Concernant la mort suspecte d'un agent retrouvé dans les toilettes en juin, les SPM affirment qu'il s'agit d'une "mort naturelle". Quant à la première tentative de suicide recensée, qui remonte à septembre 2025, des investigations internes ont conclu à un acte "non imputable au service".
Une cadre mise en cause pour des violences managériales
Le point le plus controversé concerne la seconde tentative de suicide, survenue récemment au service de la correspondance du Premier ministre Sébastien Lecornu. Alors que le représentant du personnel à l'origine de la plainte dénonçait un management toxique ayant poussé la fonctionnaire au geste ultime, l'administration soutient une toute autre thèse. Selon les services du Premier ministre, cette agente aurait au contraire tenté de se donner la mort après avoir été "mise à pied et mise en cause pour harcèlement sur ses équipes".

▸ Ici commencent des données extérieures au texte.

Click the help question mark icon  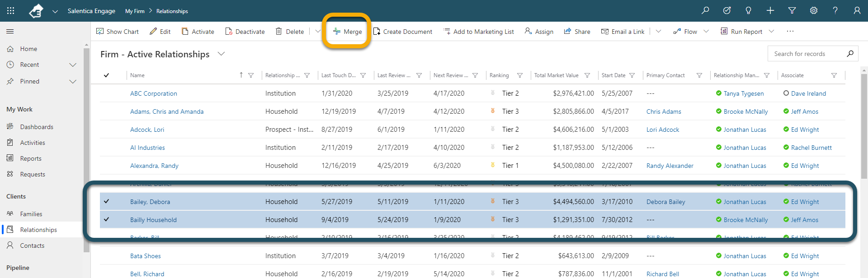(x=835, y=10)
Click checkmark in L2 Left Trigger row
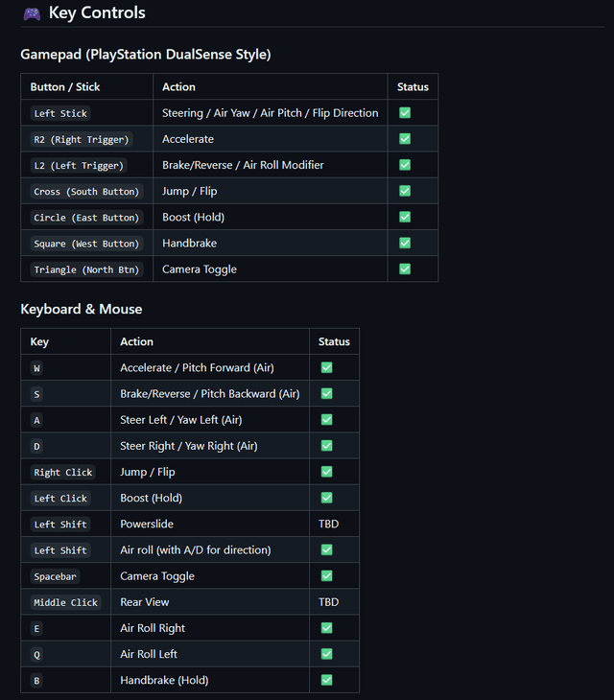 tap(405, 165)
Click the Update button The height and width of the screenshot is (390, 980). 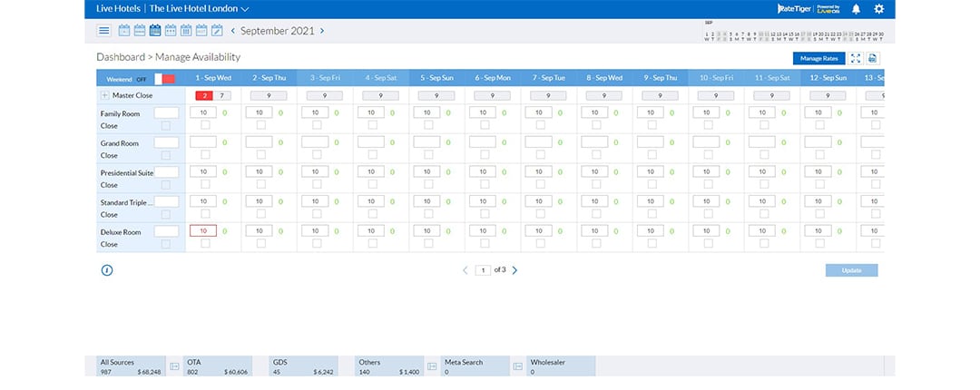(x=851, y=270)
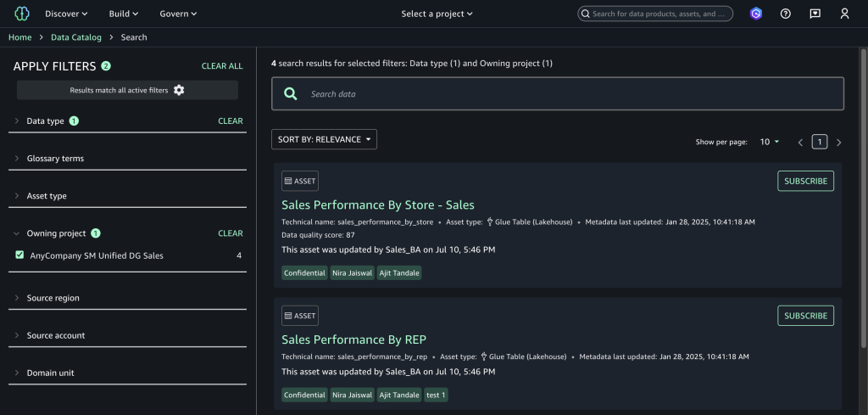
Task: Click the SageMaker brain logo icon
Action: click(x=20, y=14)
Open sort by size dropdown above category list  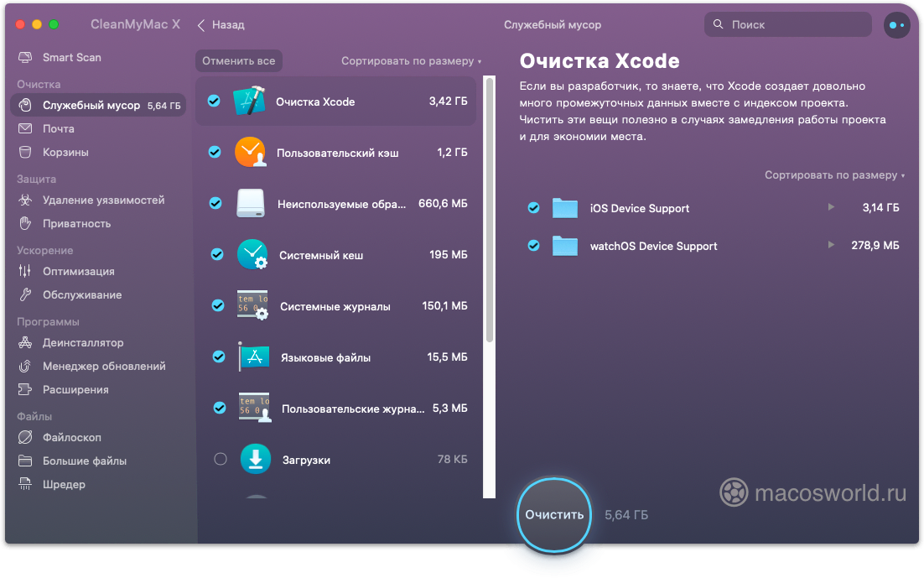pos(411,61)
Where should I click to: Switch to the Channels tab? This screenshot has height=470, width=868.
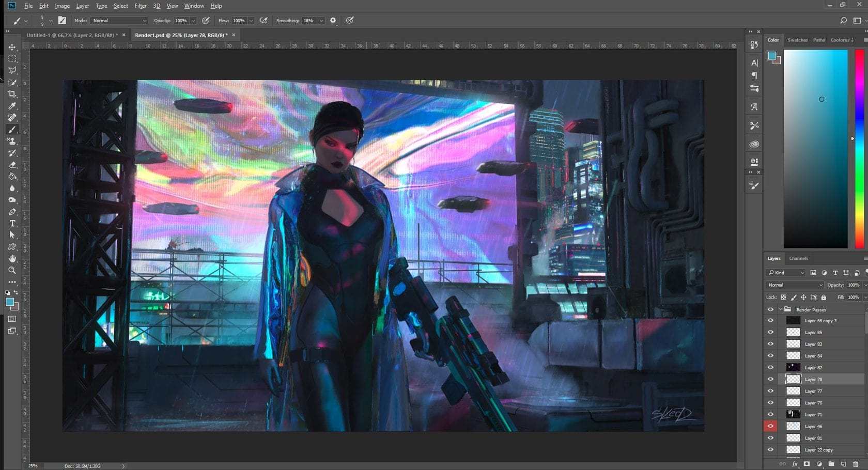pos(798,258)
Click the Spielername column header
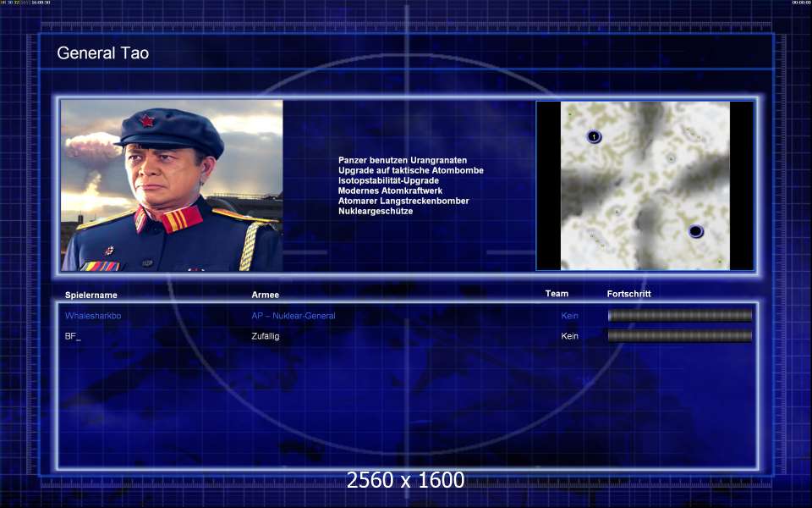The image size is (812, 508). pos(91,295)
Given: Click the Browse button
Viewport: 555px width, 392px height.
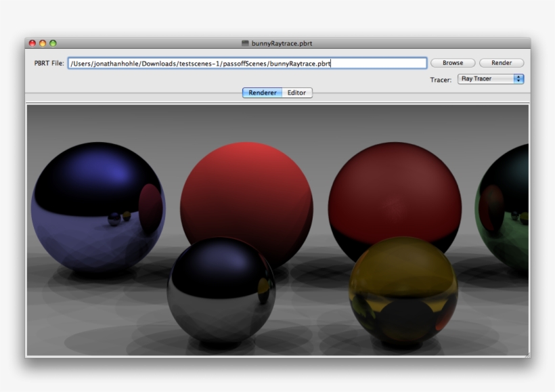Looking at the screenshot, I should click(x=452, y=62).
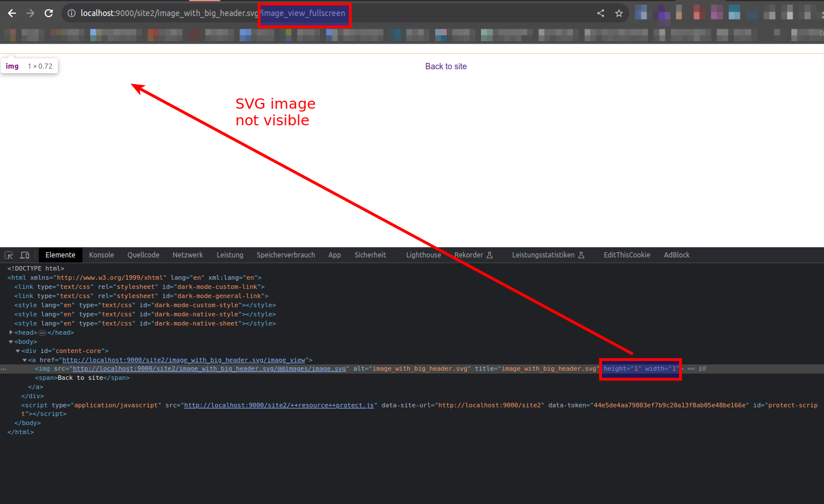This screenshot has width=824, height=504.
Task: Click the back navigation arrow
Action: [x=11, y=13]
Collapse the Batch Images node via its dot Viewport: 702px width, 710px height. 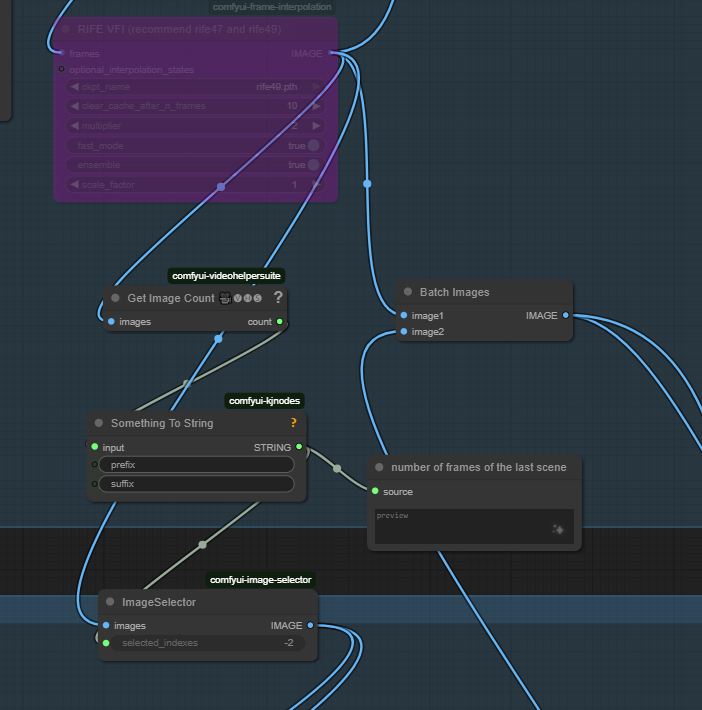408,292
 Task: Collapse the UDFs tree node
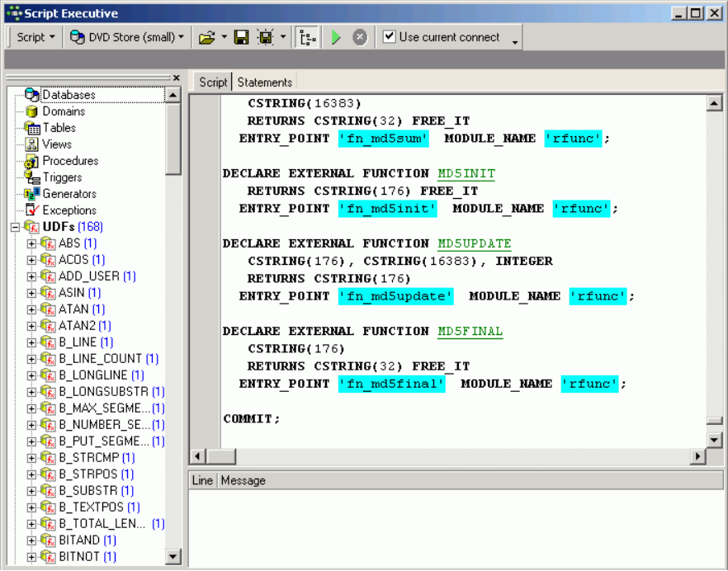[15, 227]
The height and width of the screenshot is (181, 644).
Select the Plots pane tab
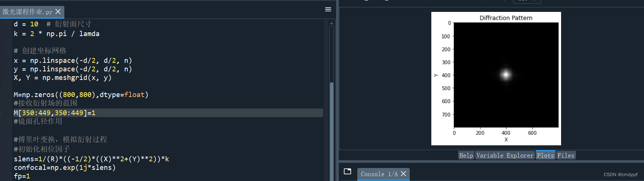coord(545,155)
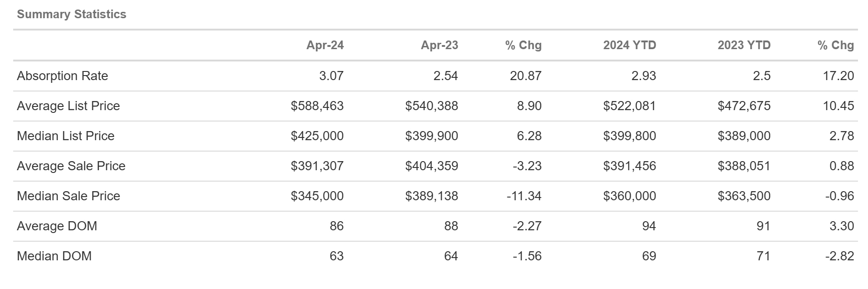Select the Median Sale Price label

point(68,196)
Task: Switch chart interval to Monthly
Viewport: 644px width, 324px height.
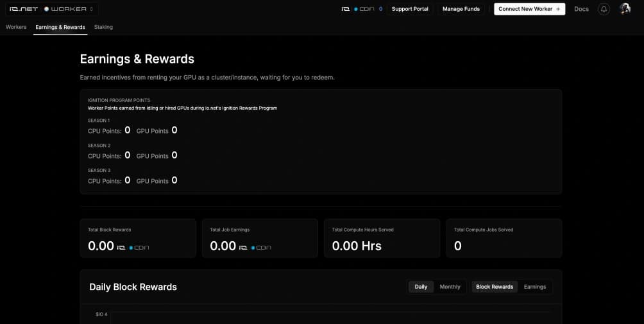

Une position vivement contestée par Christelle Mazza, l'avocate du représentant du personnel et de la plaignante. Dénonçant "un déni inacceptable", le conseil estime que l'attitude des services du Premier ministre "caractérise une méconnaissance au plus haut niveau des conséquences sur la personne de l'organisation du travail" et met en lumière une "gestion politique et pyramidale des services administratifs de l'État".
Lancement d'un audit externe
Afin de faire la lumière sur la dégradation du climat de travail dans une administration déstabilisée par les successions de gouvernements, un audit global va être mené. Confiée à un cabinet extérieur, cette expertise examinera l'ensemble des entités rattachées à Matignon pour évaluer l'organisation des services et la santé mentale des personnels.